_DOCUMENT SECTION_.
####
Background: Data about the frequency of adverse events related to inappropriate care in hospitals come from studies of medical records as if they represented a true record of adverse events. In a prospective, observational design we analysed discussion of adverse events during the care of all patients admitted to three units of a large, urban teaching hospital affiliated to a university medical school. Discussion took place during routine clinical meetings. We undertook the study to enhance understanding of the incidence and scope of adverse events as a basis for preventing them.
Methods: Ethnographers trained in qualitative observational research attended day-shift, weekday, regularly scheduled attending rounds, residents' work rounds, nursing shift changes, case conferences, and other scheduled meetings in three study units as well as various departmental and section meetings. They recorded all adverse events during patient care discussed at these meetings and developed a classification scheme to code the data. Data were collected about health-care providers' own assessments about the appropriateness of the care that patients received to assess the nature and impact of adverse events and how health-care providers and patients responded to the adverse events.
Findings: Of the 1047 patients in the study, 185 (17.7%) were said to have had at least one serious adverse event; having an initial event was linked to the seriousness of the patient's underlying illness. Patients with long stays in hospital had more adverse events than those with short stays. The likelihood of experiencing an adverse event increased about 6% for each day of hospital stay, 37.8% of adverse events were caused by an individual, 15.6% had interactive causes, and 9.8% were due to administrative decisions. Although 17.7% of patients experienced serious events that led to longer hospital stays and increased costs to the patients, only 1.2% (13) of the 1047 patients made claims for compensation.
Interpretation: This study shows that there is a wide range of potential causes of adverse events that should be considered, and that careful attention must be paid to errors with interactive or administrative causes. Healthcare providers' own discussions of adverse events can be a good source of data for proactive error prevention.
####
_DATA UNDER STUDY_.
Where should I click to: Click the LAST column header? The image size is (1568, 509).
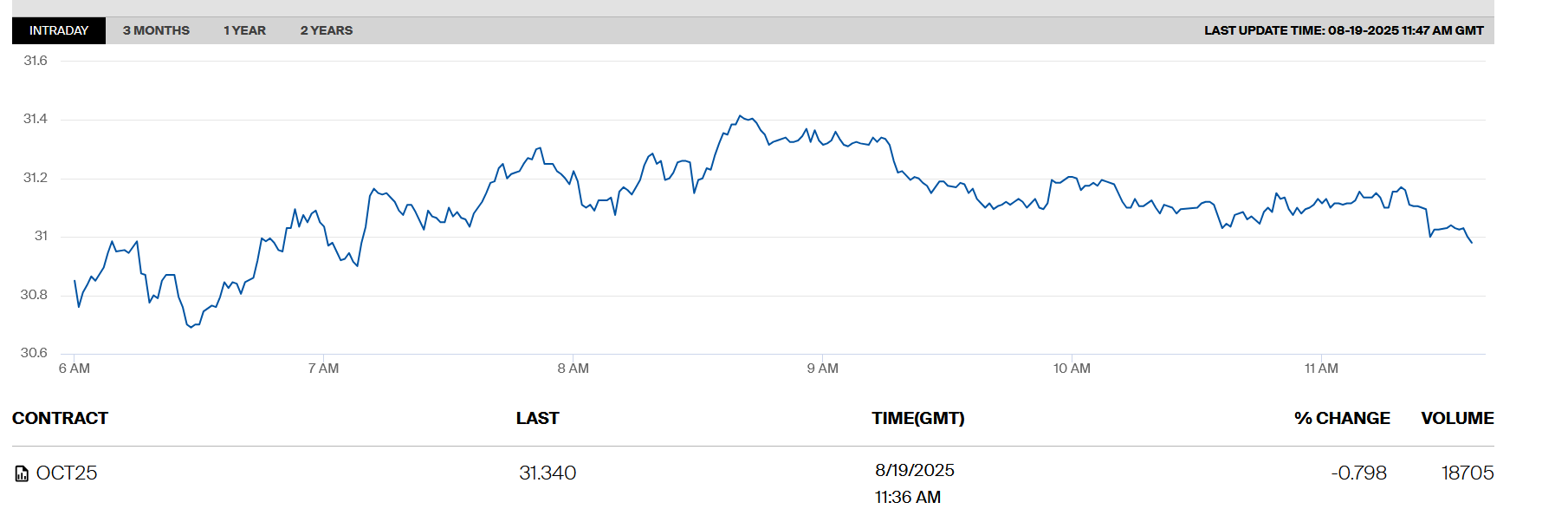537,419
####
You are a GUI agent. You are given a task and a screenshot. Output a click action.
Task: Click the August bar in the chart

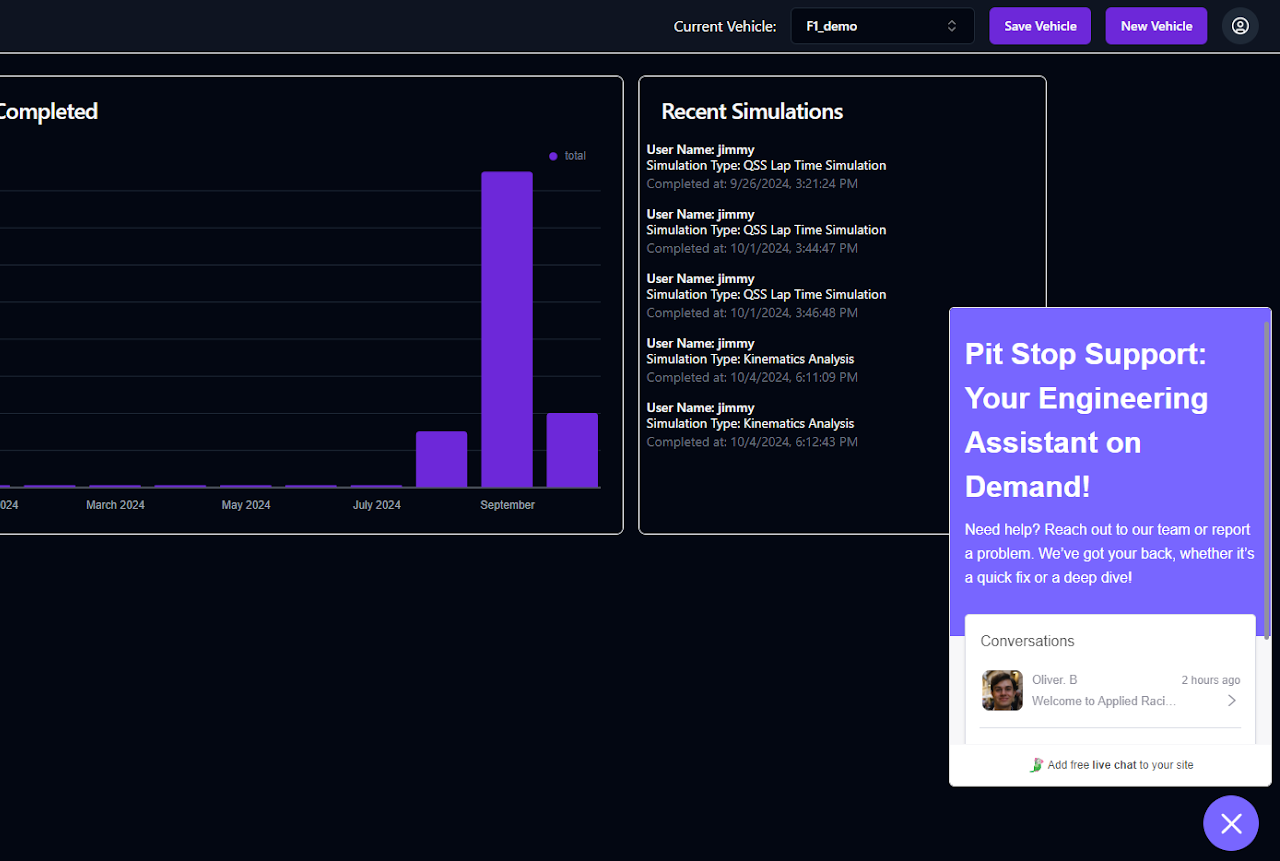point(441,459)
####
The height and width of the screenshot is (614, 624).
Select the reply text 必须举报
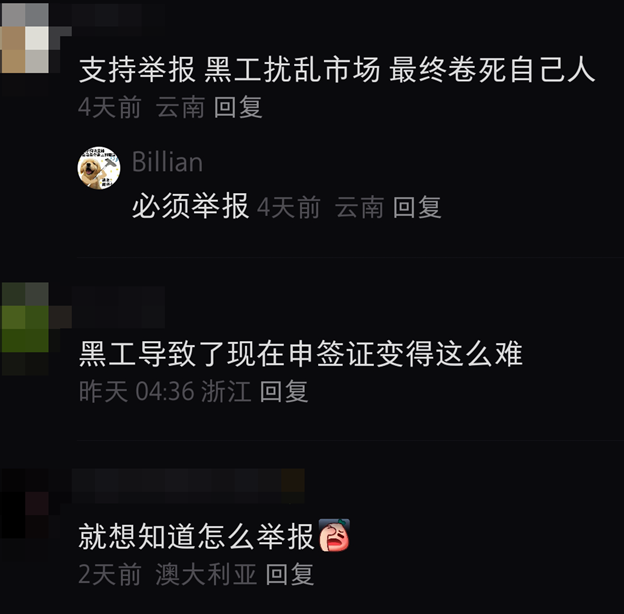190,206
####
_WHAT TO WORK ON_.
1. For each statement, say whether the abstract on hospital adverse events agrees with it. Answer yes or no, and quote the deciding words. (a) The ethnographers attended night-shift meetings. (b) The likelihood of an adverse event rose about 6% for each day of hospital stay. (c) Most adverse events were attributed to administrative decisions.
2. In the abstract on hospital adverse events, what percentage of adverse events had interactive causes?
The entries are separate from the abstract on hospital adverse events.

_PER-TASK OUTPUTS_.
1.
(a) No: "attended day-shift, weekday, regularly scheduled attending rounds"
(b) Yes: "The likelihood of experiencing an adverse event increased about 6% for each day of hospital stay"
(c) No: "9.8% were due to administrative decisions"

2. 15.6%